The second possibility, however, is that the UK attempts to undercut EU legislation. In this scenario—often dubbed “Singapore-upon-Thames”—Britain would impose less stringent standards for financial stability, be softer on data protection and, or perhaps relax its labor laws, in the hope of attracting more investors and selling cheaper services. Such a move would rightly be regarded as uncooperative by the UK’s European partners, and would result in the EU cutting off market access for British services exporters (most of which currently supply their continental clients directly from their UK base).

Which route will Britain follow? Ideally, it would agree with the EU on common principles and credibly commit to sticking to them. But because some of the most adamant Brexit supporters openly dream of completing the Thatcher revolution and turning the UK into a low-regulation paradise, the EU is understandably wary. There is a serious risk of a negative spiral of aggressive British deregulation and forceful EU tightening, with damaging consequences for services trade.

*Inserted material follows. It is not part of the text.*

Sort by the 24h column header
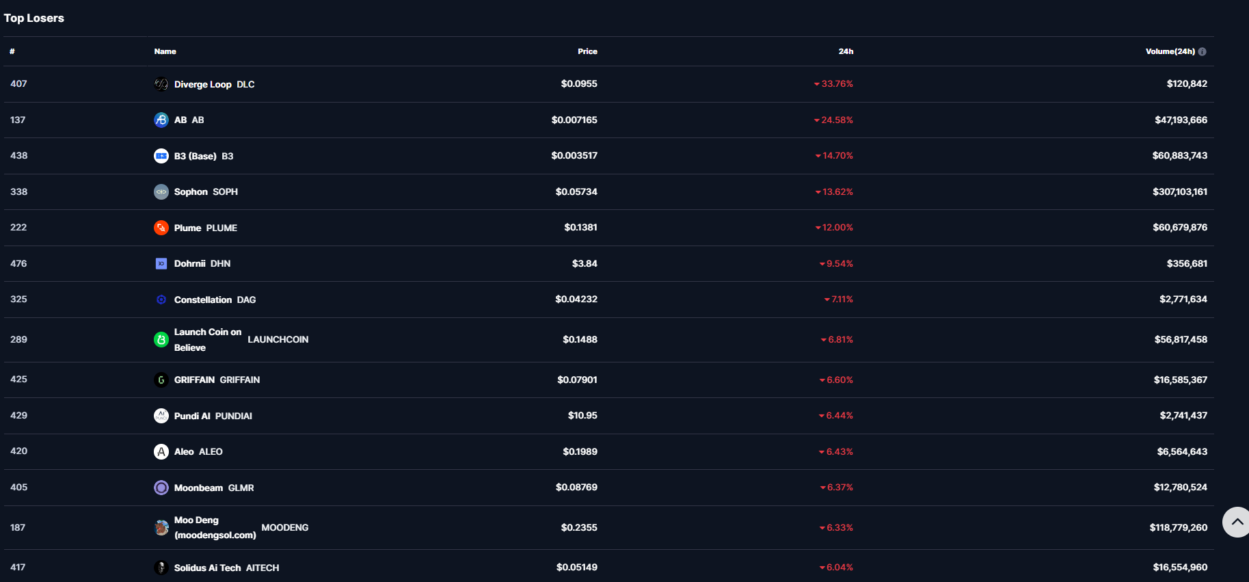Viewport: 1249px width, 582px height. pos(846,51)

The EU should not ask the UK to copy slavishly its legislation. But it should make clear that aggressive regulatory competition is unacceptable and present the UK government with a black-and-white choice: either it agrees to commit to common principles and exercise regulatory self-restraint in order to maintain good access to the European market, or it refuses—and exposes British firms to a severe, across-the-board curb on their ability to export to Europe.

Assuming Brexit happens, future historians will probably remember 2020 as the year when an enfeebled and vulnerable Europe chose to make itself feebler and more vulnerable. The task for its leaders now is to avoid making matters even worse.